Question

The curve x = t² + t + 1,y = t² – t + 1 represents

Options

• a parabola

• a hyperbola

• an ellipse

• a rectangular hyperbola

Answer 1

an ellipse

Explanation:

Given `x = t^2 + t + 1`  .....(i)

`y = t^2 - t + 1`  .....(ii)

∴ `x + y = 2(1 + t^2)`   .....(iii)

`x - y = 2t`  .....(iv)

Now, from equations (iii) and (iv), we get

`x + y = 2[1 + ((x - y)/2)^2]`

⇒ `x^2 + y^2 - 2xy - 2x - 2y + 4` = 0  ......(v)

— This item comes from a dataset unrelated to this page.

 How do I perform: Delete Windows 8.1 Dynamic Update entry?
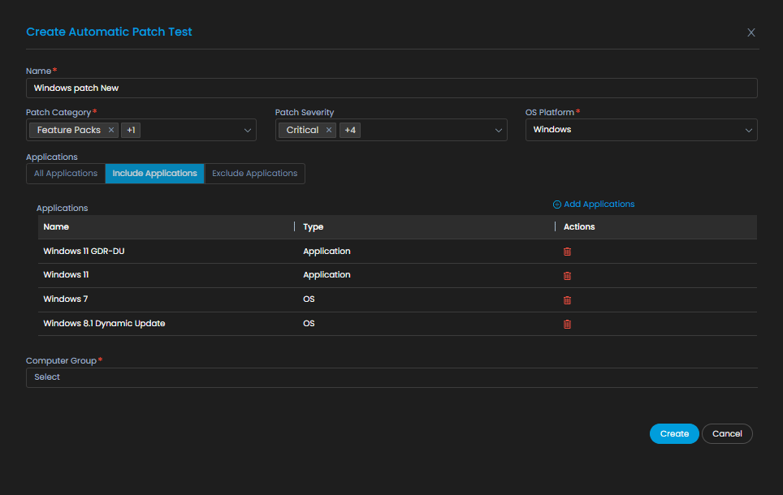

On comparing with `ax^2 + 2hxy + by2 + 2gx + 2fy + c` = 0

We get, `a = 1, b = 1, c = 4, h = -1, g = - 1, f = -1`

Δ = `abc + 2fgh = af^2 - bg^2 - ch^2`

= `1.1.4 + 2(-1)(-1)(-1) - 1(-1)^2 - 1(-1)^2 - 4(-1)^2`

= `4 - 2 - 1 - 1 - 4 = - 4 = 0`

and `ab - h^2 = 1.1 - (-1)^2 = 1 - 1` = 0

So, it is equation of a parabola.